Старшая медсестра только сказала, чтоб ей дали тряпок на обмотки для босых ног. Тряпок ей кинули, но и с охотой позабыли, что она есть. Расшевелились только тогда, когда обнаружилось, что бомжиха втихомолку, затягивая время, в душевой разделась и усилилась даже в коридоре приемного вонь. Тут стали суетиться, как ее скорей спровадить, и с порога душевой, заглядывая, стали ее пугать, чтобы одевалась и уходила прочь. И как же было ей страшно - очутиться наконец в тепле, понадеяться на помывку, на жрачку, на покой, но с порога уходить неизвестно куда, ведь тут не Киевский даже, а все одно что смертная пропасть - такая от вокзальной спасительной их норы даль. Тут уж не выживешь и одной ночи. Морозец и так был, а тут еще объявили по радио, что ночью будет минус тридцать. И в бесчувственном, полуживом, голодом мозгу явилась ей мысль вымочить свое тряпье. Понадеялась, что в сыром на мороз-то не выгонят. И когда застали ее за этой постирушкой, то обозлились вконец. Распахнули все окна в душевой, уже как бы выставив ее на мороз, выкуривая из душевой холодом.
Она еще цеплялась за туалет, что хочет по нужде - это их обреченная безысходная хитрость. Говорит, я же человек, куда же мне нужду справлять. И тут все кругом как озверели: человек?! человек?! Тот беспощадный напор, ор почти нечеловеческий, и был ей приговором, только тогда она, кажется, и осознала, что места ей здесь нету и что наступил конец.
Все сырое тряпье, которое не имела сил даже толком выжать, долго и мучительно напяливала - одеванье ей давалось совсем тяжко. На обмотки никаких сил ей уж не хватило - и по стеночке поползла. Но охранники ей запретили стенки лапать и она уж выходила бочком, как по карнизу. Даже когда наружу выбралась, запрещали о стену больничную опираться, чтобы не замарала. Еще хотели проверить на ней перцовую ударную смесь из баллончика, хотели в нее напоследок прыснуть и поглядеть, как будет действовать, но раздумали в конце концов мараться и дали выползти на мороз, только пригрозив, чтоб отползла подальше от больницы.

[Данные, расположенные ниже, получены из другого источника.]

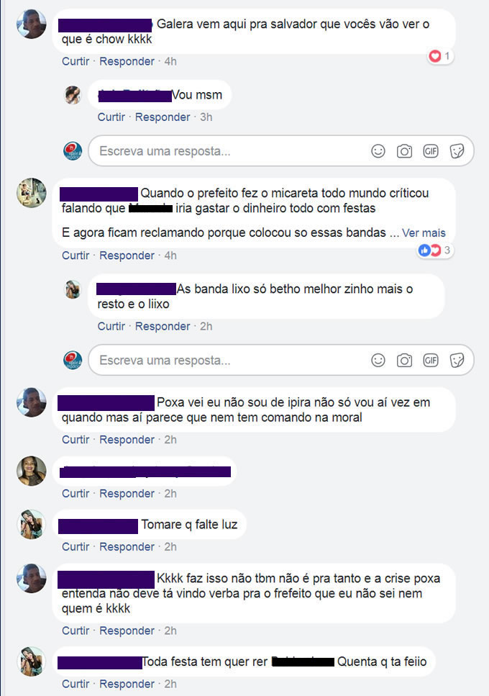Viewport: 489px width, 696px height.
Task: Insert GIF in second reply box
Action: tap(431, 360)
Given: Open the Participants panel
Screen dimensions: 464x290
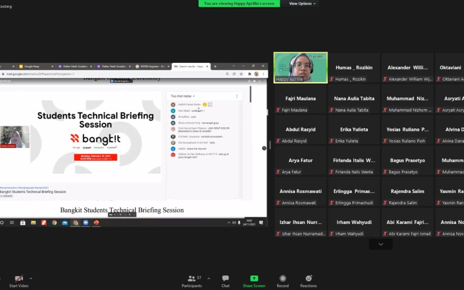Looking at the screenshot, I should [192, 281].
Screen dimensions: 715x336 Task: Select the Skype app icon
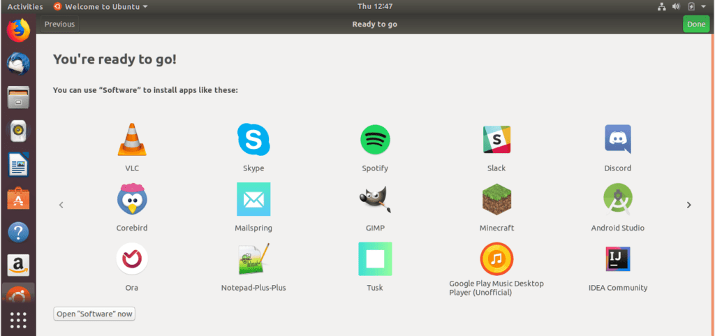point(253,140)
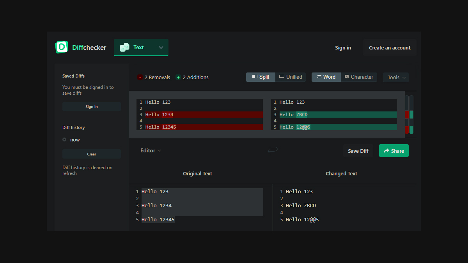Click the Text document type icon

coord(124,47)
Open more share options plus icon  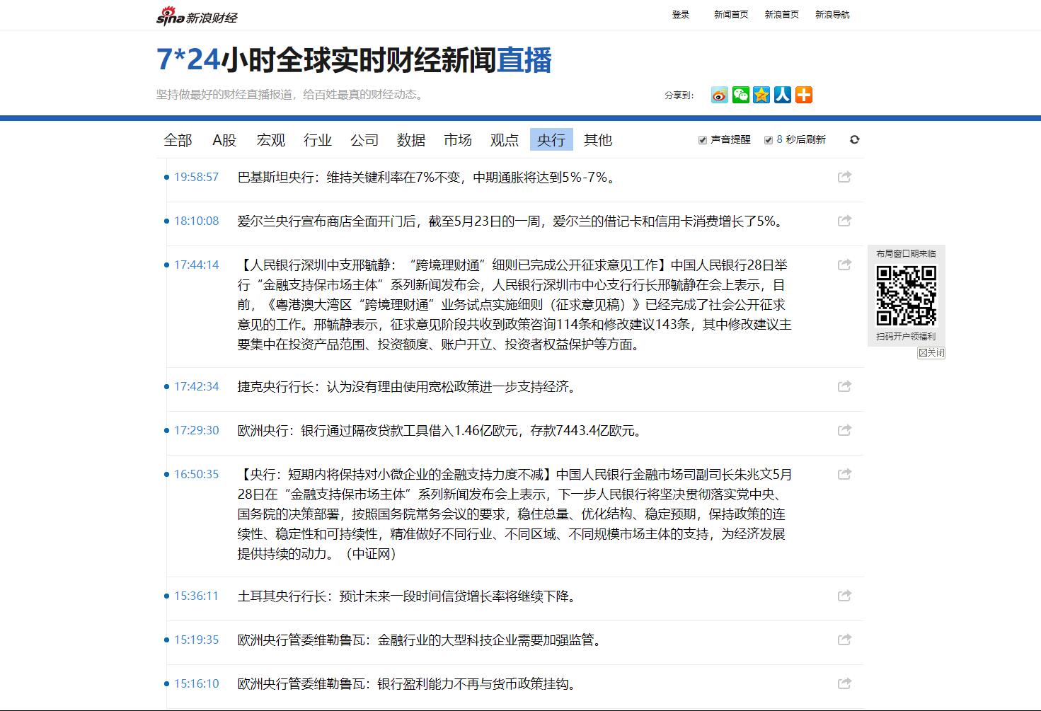coord(804,95)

Это зверство обычной жизни каждый по-своему прожили обычные люди, но прежде того обернулось все зверством именно по воле обычных людей - оглохших и слепых. Что я знаю и что могу сказать, не устраивая ни над кем показного суда совести - это что никто друг друга не смог возлюбить. Еще скажу, много раз потом видя эту картину перед глазами, что никто не привык к этому плохому - всем было тошно, обрыдло. Привыкает человек только к хорошему. Даже рецидивист ворует и убивает не потому, что привык к плохому, а потому что ему неведомо хорошее. А это хорошее есть только одно - уважение себя и других, простодушие гордости человека. Никто не мог себя уважать - и потому сделалось это зверство, где все были участниками и все-то были жертвами, хоть опять же это дико и несправедливо может звучать. Не были русскими. Не были даже в этой комнатушке больничной не то что из одного народа, но и рода человеческого. И так вот - перестали уже быть и людьми. Уважать в себе и в другом возможно только человека, именно человека, то есть самое общее и одинаковое, что есть в каждом из без всяких различий - человеческую жизнь.
Когда-то люди жили на Хитровке. Когда-то люди жили и в России. Были писатели и обыватели. Но теперь все не то и не так. Путь к счастью, путь из преисподней: излечить в человеке униженность, всеми способами какие есть у общества бороться со всеми способами унижения человека. Уважение - это же и есть доподлинное сострадание. Для русских оказалось это слишком легковесным, незначащим - и теперь мы сполна ощутим, сколько весят и значат взамен идеальных вопросов о греховности и любви эти осмеянные, оскверненные слова о человеке, добытые со дна жизни - но там, где не кончается и подыхает, а начинается, рождается из пьяни и рвани, греха и ненависти ч е л о в е к.